■ WORK TASK ■
Output the lines starting at the one containing "The image size is (1200, 784)." and ending at the one containing "This screenshot has width=1000, height=600.", both included, and make no changes to them.

------ RAW DATA

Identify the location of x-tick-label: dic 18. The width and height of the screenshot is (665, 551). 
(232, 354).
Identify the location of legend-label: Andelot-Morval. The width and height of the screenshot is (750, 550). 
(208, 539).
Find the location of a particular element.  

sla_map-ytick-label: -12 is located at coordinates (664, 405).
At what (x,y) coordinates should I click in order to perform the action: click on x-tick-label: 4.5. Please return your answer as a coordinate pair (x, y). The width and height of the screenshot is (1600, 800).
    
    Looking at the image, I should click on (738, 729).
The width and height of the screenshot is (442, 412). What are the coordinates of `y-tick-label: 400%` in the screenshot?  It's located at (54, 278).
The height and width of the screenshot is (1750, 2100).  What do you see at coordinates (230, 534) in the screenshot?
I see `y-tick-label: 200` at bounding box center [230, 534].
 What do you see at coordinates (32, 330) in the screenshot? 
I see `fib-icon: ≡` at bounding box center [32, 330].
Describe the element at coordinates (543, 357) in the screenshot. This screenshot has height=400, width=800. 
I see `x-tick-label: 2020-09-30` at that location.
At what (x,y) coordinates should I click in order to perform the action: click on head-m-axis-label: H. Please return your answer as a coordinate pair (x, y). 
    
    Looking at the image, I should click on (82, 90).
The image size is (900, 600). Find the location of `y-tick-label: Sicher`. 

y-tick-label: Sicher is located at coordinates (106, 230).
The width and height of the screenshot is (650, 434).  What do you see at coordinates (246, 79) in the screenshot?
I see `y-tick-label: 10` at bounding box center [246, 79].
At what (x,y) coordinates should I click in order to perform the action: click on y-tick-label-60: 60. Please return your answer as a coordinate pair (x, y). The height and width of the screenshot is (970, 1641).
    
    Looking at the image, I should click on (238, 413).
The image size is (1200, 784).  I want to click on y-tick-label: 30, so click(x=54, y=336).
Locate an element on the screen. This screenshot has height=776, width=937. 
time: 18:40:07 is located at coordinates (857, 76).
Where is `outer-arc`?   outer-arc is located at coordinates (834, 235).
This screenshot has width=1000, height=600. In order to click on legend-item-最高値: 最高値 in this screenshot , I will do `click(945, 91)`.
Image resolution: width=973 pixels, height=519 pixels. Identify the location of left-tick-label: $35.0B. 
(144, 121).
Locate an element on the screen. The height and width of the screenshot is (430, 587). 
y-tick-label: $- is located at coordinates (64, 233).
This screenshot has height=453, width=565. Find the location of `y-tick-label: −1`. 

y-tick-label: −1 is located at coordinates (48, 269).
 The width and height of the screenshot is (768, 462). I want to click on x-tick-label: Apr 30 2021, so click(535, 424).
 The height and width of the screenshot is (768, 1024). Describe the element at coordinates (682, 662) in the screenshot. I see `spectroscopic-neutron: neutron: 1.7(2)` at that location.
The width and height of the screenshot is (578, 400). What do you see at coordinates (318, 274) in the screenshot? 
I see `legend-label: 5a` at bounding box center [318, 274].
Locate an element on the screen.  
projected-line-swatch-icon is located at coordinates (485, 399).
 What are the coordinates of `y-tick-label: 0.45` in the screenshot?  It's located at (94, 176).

------------

■ SOLUTION BELOW ■
The image size is (1200, 784).  I want to click on y-tick-label: 30, so click(x=54, y=336).
Locate an element on the screen. This screenshot has height=776, width=937. 
time: 18:40:07 is located at coordinates (857, 76).
Where is `outer-arc`?   outer-arc is located at coordinates (834, 235).
This screenshot has width=1000, height=600. In order to click on legend-item-最高値: 最高値 in this screenshot , I will do `click(945, 91)`.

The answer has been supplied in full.